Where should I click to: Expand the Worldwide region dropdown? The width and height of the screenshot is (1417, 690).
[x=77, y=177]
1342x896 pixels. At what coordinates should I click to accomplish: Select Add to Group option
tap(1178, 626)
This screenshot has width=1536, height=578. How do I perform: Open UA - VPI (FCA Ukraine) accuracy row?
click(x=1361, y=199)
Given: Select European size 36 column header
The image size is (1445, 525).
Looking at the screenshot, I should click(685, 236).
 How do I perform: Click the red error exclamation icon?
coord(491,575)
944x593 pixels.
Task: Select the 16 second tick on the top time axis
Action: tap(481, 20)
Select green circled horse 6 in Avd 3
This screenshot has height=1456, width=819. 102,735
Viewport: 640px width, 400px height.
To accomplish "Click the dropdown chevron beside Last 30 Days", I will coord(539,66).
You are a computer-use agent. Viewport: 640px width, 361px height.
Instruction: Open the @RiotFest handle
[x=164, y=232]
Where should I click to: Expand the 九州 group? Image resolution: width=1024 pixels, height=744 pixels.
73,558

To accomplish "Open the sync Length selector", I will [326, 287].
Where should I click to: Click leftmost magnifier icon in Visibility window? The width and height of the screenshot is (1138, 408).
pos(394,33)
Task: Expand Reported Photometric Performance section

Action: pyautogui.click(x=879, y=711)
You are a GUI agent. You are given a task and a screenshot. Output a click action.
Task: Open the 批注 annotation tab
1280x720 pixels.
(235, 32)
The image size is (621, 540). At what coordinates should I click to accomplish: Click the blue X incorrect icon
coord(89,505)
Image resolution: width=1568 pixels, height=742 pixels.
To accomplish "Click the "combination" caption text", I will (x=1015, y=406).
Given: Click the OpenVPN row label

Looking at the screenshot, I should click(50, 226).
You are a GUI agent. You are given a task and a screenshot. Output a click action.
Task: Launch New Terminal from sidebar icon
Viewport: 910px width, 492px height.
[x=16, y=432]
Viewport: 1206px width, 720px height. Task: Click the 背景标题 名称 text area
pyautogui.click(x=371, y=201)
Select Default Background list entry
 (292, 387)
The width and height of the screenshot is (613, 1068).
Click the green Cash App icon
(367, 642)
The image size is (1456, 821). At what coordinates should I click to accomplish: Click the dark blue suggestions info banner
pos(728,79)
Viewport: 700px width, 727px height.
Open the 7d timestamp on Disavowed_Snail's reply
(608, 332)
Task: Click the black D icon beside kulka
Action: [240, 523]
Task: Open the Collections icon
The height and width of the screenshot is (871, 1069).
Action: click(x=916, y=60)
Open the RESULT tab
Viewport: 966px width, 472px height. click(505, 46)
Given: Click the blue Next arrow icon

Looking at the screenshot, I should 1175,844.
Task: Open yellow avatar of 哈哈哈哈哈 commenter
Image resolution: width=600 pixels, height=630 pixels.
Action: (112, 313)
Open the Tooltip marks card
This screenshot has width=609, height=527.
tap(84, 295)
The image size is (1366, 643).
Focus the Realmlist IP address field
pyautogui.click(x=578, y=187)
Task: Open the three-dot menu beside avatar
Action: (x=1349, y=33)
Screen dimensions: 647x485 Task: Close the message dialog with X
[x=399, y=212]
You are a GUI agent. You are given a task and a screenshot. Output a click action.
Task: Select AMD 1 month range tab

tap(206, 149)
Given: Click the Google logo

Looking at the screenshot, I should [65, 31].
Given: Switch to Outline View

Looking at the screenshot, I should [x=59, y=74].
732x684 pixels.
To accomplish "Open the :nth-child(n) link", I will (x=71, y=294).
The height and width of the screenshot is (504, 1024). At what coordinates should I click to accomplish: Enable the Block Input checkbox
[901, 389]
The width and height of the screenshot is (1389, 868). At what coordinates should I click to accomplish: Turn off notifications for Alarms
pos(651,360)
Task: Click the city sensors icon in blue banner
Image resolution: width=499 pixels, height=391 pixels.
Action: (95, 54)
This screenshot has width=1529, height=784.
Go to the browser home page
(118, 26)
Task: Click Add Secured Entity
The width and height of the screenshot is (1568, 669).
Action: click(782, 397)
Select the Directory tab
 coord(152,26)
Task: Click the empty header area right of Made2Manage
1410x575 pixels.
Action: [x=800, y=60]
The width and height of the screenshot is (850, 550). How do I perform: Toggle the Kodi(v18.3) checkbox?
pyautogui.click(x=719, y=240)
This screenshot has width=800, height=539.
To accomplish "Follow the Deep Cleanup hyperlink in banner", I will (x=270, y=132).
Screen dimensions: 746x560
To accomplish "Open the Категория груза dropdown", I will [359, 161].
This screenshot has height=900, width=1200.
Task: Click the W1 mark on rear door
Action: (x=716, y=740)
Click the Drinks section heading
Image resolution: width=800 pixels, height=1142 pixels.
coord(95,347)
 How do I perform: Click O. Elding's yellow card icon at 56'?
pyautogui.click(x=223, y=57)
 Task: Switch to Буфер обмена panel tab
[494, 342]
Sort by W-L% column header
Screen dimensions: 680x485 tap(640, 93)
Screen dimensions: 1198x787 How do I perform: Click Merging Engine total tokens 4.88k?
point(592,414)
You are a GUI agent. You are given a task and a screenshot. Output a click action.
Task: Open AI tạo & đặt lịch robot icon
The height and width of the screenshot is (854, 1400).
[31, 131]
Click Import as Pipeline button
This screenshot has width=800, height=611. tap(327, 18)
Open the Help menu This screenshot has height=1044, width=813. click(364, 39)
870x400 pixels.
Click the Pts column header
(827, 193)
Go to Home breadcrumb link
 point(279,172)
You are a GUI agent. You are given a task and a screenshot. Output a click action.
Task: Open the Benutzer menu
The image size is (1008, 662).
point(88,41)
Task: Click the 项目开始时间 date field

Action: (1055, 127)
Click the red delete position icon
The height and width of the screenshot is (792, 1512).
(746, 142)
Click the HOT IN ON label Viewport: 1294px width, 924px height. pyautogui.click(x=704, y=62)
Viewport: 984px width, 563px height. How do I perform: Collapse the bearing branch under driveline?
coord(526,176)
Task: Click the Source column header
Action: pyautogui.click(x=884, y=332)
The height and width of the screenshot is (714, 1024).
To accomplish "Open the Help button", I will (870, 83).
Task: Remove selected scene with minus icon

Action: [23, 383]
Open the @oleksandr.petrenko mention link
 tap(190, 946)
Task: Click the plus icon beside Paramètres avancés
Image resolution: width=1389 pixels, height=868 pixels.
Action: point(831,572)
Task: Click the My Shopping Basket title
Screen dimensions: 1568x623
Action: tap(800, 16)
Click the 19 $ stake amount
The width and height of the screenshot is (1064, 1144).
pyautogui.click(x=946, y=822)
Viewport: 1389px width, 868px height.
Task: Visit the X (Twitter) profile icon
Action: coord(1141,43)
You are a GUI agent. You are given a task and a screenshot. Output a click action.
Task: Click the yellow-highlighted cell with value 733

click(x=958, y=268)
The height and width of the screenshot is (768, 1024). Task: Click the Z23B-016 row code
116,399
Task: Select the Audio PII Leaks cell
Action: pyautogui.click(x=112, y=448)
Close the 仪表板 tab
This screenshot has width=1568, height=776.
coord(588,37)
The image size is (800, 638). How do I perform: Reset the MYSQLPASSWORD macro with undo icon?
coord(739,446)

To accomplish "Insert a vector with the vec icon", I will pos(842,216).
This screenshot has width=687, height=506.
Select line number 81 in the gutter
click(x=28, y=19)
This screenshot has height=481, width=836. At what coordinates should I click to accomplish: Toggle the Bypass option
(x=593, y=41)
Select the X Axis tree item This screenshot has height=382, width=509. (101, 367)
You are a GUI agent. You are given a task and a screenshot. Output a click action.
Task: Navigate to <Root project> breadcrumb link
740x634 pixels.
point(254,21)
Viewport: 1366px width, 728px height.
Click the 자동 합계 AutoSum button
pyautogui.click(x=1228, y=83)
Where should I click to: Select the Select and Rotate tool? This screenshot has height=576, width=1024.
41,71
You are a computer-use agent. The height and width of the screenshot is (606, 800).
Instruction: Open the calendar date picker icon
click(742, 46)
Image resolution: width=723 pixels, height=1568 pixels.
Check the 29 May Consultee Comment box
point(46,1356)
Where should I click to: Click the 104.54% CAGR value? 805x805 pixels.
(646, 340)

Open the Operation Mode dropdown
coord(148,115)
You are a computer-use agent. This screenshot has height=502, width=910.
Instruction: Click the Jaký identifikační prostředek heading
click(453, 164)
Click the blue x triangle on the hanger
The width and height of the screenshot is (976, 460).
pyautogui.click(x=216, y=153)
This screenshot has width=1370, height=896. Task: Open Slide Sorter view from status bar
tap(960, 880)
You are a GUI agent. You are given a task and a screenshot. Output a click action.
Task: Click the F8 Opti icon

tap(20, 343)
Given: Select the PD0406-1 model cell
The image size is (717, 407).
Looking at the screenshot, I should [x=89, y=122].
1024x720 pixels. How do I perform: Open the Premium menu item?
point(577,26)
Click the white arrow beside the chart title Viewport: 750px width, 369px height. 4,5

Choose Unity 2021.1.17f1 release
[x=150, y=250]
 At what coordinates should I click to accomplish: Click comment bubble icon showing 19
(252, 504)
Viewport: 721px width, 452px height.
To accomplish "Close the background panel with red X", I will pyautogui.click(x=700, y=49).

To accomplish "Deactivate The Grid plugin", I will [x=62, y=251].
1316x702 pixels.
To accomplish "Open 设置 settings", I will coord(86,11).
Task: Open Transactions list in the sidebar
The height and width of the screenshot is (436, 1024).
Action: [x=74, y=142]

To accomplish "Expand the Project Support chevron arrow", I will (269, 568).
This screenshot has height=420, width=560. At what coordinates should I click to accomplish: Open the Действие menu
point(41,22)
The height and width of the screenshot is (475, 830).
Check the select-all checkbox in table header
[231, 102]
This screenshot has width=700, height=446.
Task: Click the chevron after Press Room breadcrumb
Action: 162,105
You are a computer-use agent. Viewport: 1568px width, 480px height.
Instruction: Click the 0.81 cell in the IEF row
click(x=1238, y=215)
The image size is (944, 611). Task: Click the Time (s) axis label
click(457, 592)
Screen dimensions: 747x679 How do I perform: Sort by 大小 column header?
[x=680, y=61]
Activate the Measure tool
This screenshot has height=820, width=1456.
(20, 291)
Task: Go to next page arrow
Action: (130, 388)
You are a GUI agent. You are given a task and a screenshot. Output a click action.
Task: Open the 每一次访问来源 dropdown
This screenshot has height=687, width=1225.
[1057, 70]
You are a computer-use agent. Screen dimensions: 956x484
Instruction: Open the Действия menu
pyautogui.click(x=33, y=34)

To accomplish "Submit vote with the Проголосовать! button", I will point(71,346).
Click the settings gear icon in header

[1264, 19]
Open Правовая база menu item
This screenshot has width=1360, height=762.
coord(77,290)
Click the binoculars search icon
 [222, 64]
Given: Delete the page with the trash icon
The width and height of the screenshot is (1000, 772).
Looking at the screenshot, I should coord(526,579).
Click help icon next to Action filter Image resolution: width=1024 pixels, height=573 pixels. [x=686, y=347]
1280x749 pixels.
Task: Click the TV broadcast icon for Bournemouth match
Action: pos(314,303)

- - - - - - -

● Task objective
"sidebar" is the word to look for; copy every line of the data that has it.

● Answer below
Task: Launch New Terminal from sidebar icon
Task: Open Transactions list in the sidebar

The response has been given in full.